Section 14(a) reads:

“A consent is void if the person giving it is under twelve years of age, or in the case of an act involving a sexual offence, sixteen years, or is, by reason of insanity or of immaturity, or of any other permanent or temporary incapability whether from intoxication or any other cause, unable to understand the nature or consequences of the act to which he consents".

With the lack of understanding of what rape means by many, excuses and victim-blaming has almost always been the order of the day and wrongly so.

As Ghanaian women began to tell their stories on Twitter, the depth of problems facing the fight against rape was laid bare.
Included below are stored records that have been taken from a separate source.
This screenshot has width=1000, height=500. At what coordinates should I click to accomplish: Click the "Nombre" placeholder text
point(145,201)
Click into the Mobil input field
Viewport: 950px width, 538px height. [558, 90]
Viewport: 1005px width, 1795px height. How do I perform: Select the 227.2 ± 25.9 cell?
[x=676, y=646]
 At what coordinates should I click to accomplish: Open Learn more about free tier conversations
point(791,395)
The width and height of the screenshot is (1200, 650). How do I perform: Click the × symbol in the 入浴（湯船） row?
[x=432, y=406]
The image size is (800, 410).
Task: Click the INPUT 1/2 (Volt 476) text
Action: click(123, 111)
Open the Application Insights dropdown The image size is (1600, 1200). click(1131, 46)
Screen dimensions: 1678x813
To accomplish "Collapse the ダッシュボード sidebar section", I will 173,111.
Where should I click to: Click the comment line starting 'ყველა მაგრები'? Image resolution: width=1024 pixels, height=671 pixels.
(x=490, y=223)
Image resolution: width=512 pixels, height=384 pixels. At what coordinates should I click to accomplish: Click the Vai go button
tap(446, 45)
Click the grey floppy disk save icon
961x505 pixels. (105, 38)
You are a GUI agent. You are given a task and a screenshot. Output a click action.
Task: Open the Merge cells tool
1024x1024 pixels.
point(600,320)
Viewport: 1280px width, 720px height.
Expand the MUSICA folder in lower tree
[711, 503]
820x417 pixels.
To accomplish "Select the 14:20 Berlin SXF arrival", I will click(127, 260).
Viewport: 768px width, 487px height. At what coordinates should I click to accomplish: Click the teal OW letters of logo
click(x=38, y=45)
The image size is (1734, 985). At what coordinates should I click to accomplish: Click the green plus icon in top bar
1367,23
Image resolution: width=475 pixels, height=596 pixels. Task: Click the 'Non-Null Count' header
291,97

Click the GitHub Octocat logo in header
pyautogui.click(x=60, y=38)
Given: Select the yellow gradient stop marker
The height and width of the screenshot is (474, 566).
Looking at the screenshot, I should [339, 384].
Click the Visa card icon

One of the first things to downplay hearing the voices of women calling for a fight against rape was the talk around ‘men get raped too’. Of course, men get raped and that is not ok. Notwithstanding, if the talk around men getting raped comes up only when women are fighting for their rights and safety, it turns into a subtle way of not giving an f about the fight which loosely translates to ‘shut up about your rape’.

That, we can’t have in a society where women must feel safe for going about their normal life and talking about rape.

There have been several occasions when women have had to stop their pursuit for justice because the general public shamed them to think it was their fault. On other occasions, it has been a crime to go back to their trauma and seek justice because they did not know better at the time.

Scenarios regarding the rich and powerful cannot be underestimated when it comes to fighting and winning the battle against rape. Another hindrance tackling what has constantly ruined the lives and psychology of women in society is the jokes around the topic on social media.

With stakes high and a strong push to maybe finally make a breakthrough, there were jokes around Ghanaian women who may later find it difficult to find husbands because they called out their rapists. And then there were dumbfounding comments about getting wet while being raped. Utterly nonsense! The list goes on and on.

But there is hope.

Ghanaian women found their voices and addressed a situation that is ruining the society for girls and women. Despite the tirade of obstacles thrown at them, they persevered. In a bold move and one without fear and spare, some named their abusers.

Now is the time to protect the raised voice against rape in Ghana. Just as is in Nigeria, Ghana is no different.

The Ghana Police Service must endeavour to assist in taking the enormous pressure of the burden of proof falling on rape victims.

Domestic Violence & Victim Support Unit (DOVVSU) in Ghana must put in measures in place to facilitate easy reporting of rape cases devoid of the stigma and shaming that has long been a discouraging factor.

In the grand scheme of things, citizens in Ghana must do better. Parents must be supportive. Church leaders must hear the voice of young women disregarding the power play in various churches. Schools must have a system that works for the girl child. Men must act right in all circumstances. Society must hear the rape cries of women for a better Ghana.

Without excuses, without blame and without shame, SAY NO TO RAPE!